What’s So Scary About Women? Introduction


In my last few blog posts I promised I would tackle a most difficult topic and that’s the misogyny embedded in many of our institutions. Well, that’s what I will do over the next few blog posts.

I’ve always liked to try to figure out how things work. When I was a kid I used to dissect and disassemble things all the time. I was forever curious about how things were made, especially mechanical things. Taking them apart was not usually too much of a problem, but to my father’s dismay, putting them back together was sometimes not so easy. My favourite targets were toys and motors but clocks really topped the list. As I got older and went away to a Catholic boarding school in Edmonton for high school, I still had a live curiosity but the priests were not too keen on seeing things taken apart and strewn here and there on campus. They were especially protective of the lab equipment. Looking back on it, I remember also having a keen interest in why people did things the way they did them. I had a hard time making sense of what I came to know as institutions (crystallized habits of thought and life). And, of course, figuring out why I had a penis and my sisters didn’t was top of mind. That said, I would never have dared, after turning 4, to bring up such a subject at dinner time. The disapproval would have been swift and sometimes mildly violent. I felt very early on that certain subjects were absolutely taboo. Still, lots of sniggering went on because we children weren’t yet completely indoctrinated. Of course, we learned a few anatomical things by playing doctor but it wasn’t easy to figure out the moral issues involved. The questions definitely outnumbered the answers in my first two decades of life on earth.
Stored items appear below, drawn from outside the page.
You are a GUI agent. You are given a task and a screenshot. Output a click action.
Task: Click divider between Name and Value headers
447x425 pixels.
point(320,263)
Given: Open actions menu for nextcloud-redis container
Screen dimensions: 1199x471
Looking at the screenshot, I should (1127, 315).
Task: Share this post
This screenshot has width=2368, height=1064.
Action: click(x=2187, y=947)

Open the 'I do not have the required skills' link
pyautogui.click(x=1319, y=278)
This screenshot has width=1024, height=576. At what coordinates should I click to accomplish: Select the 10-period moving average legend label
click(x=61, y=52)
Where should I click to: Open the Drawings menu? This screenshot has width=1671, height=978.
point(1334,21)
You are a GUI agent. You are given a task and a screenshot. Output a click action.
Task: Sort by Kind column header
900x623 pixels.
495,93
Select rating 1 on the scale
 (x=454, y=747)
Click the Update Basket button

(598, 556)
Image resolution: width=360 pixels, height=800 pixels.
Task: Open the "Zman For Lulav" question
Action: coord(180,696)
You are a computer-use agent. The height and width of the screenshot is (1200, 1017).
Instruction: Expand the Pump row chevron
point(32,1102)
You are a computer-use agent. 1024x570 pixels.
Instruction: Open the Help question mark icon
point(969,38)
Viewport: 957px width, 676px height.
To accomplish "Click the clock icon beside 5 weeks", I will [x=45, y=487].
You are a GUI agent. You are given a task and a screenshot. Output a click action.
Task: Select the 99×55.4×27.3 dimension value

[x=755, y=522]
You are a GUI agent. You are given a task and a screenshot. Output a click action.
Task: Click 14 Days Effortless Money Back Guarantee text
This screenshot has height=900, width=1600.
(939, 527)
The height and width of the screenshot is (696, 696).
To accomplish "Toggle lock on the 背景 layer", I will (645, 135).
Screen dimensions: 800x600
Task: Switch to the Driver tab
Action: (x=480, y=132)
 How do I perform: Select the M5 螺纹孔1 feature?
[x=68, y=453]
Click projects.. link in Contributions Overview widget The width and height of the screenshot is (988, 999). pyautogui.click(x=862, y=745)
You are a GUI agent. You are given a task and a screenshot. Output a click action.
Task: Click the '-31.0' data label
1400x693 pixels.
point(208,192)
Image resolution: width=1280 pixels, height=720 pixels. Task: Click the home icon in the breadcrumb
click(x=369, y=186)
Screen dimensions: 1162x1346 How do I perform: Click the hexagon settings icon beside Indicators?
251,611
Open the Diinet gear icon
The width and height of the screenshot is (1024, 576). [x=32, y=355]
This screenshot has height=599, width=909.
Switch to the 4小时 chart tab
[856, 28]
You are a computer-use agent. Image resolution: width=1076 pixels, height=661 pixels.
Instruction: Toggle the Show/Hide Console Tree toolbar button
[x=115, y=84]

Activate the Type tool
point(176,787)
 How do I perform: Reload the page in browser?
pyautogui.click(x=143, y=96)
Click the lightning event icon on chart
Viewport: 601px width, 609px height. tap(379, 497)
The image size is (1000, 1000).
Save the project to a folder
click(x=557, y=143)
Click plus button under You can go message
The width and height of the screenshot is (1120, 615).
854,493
In my early twenties, after a serious sawmill accident, I had back surgery and wondered what to do next. Well, I went a little crazy for a while, smashed up a few cars, got drunk and stoned frequently but I had a couple of mentors that made a huge difference in my life. They prompted me to go to university. I applied to Simon Fraser University (SFU), but was rejected because my grades in high school were lousy so I attended Douglas College in New Westminster for two years, got an A average, had some great teachers and decided at that time to study sociology. On I went to SFU. That time of my life was super exciting and difficult too because of money, to be certain, but also because of sex. I couldn’t seem to get enough of it and too much of my energy went into pursuing it or worrying about not getting any. The sex drive for me was very powerful. It’s hard to concentrate under these conditions. I was clumsy and ridiculous like most of my friends and acquaintances around the subject of sex, but this was the early seventies for god’s sake. We would have been into some promiscuity and there was definitely some loosening of mores but we were mostly unsatisfied. But when all else failed, we always had some beer and weed to make us feel better. Still, I couldn’t help thinking about sex and women. I should now say sorry to all the women I was a dickhead to in those days. It wasn’t me, it was my gonads. Now that I’m 71 that drive, thankfully, is largely attenuated. Frankly, I don’t know how most of us get through our teen years. Our bodies are yelling at us YES and our damned superegos are blocking our genital paths to glory. Oh well, such is life. Eventually, I met Carolyn and that was that. We fit together nicely.

It took me a while to get settled into the academic life. For a long time I called myself a Marxist but I stopped doing that for the same reason that Marx pointed to French syndicalists in the late 1870s saying that if these people are Marxists then I’m not. I still find Marx’s analysis of history very compelling, but I I strayed from looking only at economic matters to studying schizophrenia (R.D. Laing, Thomas Szasz, etc), mental illness, depression (with which I’ve been on intimate terms with), crime, deviance, social solidarity, morality, Norbert Elias and other things. In my last couple of years teaching I taught a sociology course on love and sex. Given what I wrote above, this fit right to my curiosity bag. I got interested in pornography. What is it about porn that makes it such a lucrative business? It’s one of the top internet money makers( yes, people sniggered.) And, of course, I had a long standing interest in Ernest Becker’s work. You just have to check the archives on this blog to ascertain that. Becker’s book Escape From Evil has a lot to say about sex and about misogyny. In fact, Becker’s work is the foundation of my views on this topic.

So, in the next few blog posts I will address Becker’s work to start with, especially his emphasis on evil, animality and our institutional denial of death. Then I want to look more specifically at woman as temptress, as devil. I will follow that up with a look at language and women before turning to marriage and some of the other cultural institutions of sexual relations. Things may evolve as I go along. The order I present issues may change. Your comments might modify my approach too.

I must say, in concluding this introduction, that I, by no means, intend to glorify women and vilify men. We are all ‘guided’ in our actions by our social relations, our language, our sex, our gender, our economic interests, our egos, and a myriad of other factors. Morality plays a huge role although we barely ever mention it. We swim in a moral world but we seldom recognize it. Like fish who don’t know they swim in water, we are the last to recognize that we swim in a moral world. In this series of posts I’ll try to open up that moral world a bit so that we can see more deeply into want makes us tick as humans.